■ Provided data ■

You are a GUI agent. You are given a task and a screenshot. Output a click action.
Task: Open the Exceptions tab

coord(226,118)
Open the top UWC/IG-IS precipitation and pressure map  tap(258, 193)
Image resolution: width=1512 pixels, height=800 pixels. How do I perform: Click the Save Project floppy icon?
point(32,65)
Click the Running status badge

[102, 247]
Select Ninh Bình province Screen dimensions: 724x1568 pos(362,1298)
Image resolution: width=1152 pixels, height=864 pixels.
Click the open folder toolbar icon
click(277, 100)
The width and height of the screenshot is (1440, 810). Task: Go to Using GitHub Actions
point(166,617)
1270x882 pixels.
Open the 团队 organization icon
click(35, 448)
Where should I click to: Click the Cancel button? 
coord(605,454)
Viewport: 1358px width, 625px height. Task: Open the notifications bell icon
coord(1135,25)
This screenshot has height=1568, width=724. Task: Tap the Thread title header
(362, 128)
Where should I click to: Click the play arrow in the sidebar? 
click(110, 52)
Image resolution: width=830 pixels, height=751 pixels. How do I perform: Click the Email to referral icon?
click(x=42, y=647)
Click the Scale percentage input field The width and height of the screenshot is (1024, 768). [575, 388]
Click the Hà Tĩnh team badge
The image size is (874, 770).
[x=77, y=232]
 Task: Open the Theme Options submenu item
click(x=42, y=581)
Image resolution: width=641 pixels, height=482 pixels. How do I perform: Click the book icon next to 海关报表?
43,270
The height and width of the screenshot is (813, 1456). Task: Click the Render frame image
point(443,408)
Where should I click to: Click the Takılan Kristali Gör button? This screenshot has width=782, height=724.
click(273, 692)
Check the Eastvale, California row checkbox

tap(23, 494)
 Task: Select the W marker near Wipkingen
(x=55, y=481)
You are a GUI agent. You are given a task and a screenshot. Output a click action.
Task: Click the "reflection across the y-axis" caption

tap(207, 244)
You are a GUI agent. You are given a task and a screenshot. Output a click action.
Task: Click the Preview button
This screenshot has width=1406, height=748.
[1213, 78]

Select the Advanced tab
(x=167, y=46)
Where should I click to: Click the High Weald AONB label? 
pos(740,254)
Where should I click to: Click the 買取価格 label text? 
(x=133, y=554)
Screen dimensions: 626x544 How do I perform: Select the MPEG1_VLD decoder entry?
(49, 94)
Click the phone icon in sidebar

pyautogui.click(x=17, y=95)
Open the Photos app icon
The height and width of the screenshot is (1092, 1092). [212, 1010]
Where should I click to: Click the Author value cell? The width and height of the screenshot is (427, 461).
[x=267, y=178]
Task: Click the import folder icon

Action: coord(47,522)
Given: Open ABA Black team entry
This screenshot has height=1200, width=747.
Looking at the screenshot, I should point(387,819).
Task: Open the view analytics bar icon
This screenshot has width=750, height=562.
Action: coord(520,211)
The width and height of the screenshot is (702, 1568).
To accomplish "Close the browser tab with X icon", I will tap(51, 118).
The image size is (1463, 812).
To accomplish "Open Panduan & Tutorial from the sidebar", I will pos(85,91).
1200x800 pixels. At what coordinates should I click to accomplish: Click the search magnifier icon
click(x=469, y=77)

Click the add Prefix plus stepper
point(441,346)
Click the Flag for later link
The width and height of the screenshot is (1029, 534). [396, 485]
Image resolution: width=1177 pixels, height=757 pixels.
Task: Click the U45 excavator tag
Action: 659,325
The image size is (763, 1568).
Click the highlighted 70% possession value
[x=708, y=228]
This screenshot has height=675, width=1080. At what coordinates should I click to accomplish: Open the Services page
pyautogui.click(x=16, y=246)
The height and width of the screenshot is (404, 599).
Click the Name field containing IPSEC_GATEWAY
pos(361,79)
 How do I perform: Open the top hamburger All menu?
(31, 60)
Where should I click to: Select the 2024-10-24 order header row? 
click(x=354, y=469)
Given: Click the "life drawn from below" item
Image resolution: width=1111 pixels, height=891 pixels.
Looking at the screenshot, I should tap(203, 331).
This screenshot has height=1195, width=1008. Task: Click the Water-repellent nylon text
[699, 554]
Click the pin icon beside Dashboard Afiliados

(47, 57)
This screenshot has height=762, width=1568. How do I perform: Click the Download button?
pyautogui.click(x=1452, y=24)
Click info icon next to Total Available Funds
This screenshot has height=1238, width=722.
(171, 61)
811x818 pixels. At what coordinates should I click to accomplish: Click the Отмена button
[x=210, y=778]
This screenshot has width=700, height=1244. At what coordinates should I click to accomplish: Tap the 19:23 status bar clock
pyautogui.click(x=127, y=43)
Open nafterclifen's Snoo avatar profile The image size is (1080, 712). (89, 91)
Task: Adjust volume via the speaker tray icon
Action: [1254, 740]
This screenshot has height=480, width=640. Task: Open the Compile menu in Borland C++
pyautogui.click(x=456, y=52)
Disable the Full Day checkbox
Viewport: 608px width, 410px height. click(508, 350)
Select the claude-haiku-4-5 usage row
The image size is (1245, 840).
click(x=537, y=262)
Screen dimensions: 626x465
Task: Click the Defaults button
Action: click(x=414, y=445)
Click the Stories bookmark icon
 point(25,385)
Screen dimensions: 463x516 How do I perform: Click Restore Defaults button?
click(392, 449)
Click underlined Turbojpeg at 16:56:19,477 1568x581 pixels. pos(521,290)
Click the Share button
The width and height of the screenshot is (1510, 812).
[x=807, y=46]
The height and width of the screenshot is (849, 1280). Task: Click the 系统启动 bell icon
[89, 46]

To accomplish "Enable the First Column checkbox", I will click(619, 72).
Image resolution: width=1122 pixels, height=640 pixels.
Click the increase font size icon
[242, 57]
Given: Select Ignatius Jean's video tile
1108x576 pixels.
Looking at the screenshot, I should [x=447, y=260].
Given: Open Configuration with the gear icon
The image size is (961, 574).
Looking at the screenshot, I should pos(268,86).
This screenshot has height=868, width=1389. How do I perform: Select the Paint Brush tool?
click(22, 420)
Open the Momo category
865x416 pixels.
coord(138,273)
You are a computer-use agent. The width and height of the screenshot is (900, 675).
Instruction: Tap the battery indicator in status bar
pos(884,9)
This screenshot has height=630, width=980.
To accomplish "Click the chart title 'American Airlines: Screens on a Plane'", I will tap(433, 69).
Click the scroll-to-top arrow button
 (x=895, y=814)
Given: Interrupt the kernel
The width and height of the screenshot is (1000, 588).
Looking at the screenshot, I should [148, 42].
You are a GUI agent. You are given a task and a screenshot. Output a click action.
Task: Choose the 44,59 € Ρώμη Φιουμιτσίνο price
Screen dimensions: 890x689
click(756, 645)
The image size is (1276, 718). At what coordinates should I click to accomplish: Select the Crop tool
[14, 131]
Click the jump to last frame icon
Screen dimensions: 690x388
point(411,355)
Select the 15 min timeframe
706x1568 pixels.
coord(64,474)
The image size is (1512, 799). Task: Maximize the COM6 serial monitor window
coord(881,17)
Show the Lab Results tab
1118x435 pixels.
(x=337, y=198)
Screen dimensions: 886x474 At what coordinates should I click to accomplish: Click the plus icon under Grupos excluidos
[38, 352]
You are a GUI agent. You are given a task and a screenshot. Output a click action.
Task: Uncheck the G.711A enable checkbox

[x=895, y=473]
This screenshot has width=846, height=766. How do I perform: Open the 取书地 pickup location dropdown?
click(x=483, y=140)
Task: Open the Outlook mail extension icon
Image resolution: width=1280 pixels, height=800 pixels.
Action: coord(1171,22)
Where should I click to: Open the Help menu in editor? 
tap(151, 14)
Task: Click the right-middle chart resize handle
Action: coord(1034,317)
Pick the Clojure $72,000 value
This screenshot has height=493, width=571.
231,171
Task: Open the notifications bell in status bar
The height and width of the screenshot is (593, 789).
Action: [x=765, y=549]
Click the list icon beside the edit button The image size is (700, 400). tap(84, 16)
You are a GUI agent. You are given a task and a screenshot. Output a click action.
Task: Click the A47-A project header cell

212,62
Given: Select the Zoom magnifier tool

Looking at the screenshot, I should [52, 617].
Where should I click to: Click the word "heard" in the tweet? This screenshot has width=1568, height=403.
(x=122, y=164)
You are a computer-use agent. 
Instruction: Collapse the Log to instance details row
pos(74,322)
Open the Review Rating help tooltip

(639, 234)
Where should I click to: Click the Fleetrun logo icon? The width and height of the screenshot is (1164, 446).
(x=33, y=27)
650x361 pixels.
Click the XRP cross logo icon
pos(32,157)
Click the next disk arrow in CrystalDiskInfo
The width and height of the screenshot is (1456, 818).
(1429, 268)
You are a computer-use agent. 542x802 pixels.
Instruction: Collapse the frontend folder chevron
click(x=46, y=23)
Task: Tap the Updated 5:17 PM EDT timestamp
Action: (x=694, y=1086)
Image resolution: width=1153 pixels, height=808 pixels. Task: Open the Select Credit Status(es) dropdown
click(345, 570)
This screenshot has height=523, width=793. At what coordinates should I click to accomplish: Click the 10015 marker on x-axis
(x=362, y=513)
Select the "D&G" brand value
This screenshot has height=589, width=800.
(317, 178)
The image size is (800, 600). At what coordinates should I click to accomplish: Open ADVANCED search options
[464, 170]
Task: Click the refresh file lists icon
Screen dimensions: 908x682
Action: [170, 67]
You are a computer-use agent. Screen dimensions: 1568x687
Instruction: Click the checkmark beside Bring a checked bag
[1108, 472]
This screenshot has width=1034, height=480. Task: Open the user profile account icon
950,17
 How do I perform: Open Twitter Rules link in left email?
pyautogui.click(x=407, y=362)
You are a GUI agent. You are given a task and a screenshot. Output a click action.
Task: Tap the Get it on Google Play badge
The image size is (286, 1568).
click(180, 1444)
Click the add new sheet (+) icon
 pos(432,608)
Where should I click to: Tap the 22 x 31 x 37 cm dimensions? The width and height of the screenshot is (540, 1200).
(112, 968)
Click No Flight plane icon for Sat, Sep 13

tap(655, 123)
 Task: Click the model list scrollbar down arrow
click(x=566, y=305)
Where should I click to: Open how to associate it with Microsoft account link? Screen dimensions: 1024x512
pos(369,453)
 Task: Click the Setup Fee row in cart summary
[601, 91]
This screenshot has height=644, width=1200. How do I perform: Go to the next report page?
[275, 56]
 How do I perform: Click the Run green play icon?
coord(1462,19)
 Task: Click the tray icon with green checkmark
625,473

■ What to do ■
What are the lines, exactly as written above, from the line with "Click the highlighted 70% possession value" to the line with "Given: Click the", both included? Output only those.

■ Answer to this exercise ■
Click the highlighted 70% possession value
[x=708, y=228]
This screenshot has height=675, width=1080. At what coordinates should I click to accomplish: Open the Services page
pyautogui.click(x=16, y=246)
The height and width of the screenshot is (404, 599).
Click the Name field containing IPSEC_GATEWAY
pos(361,79)
 How do I perform: Open the top hamburger All menu?
(31, 60)
Where should I click to: Select the 2024-10-24 order header row? 
click(x=354, y=469)
Given: Click the "life drawn from below" item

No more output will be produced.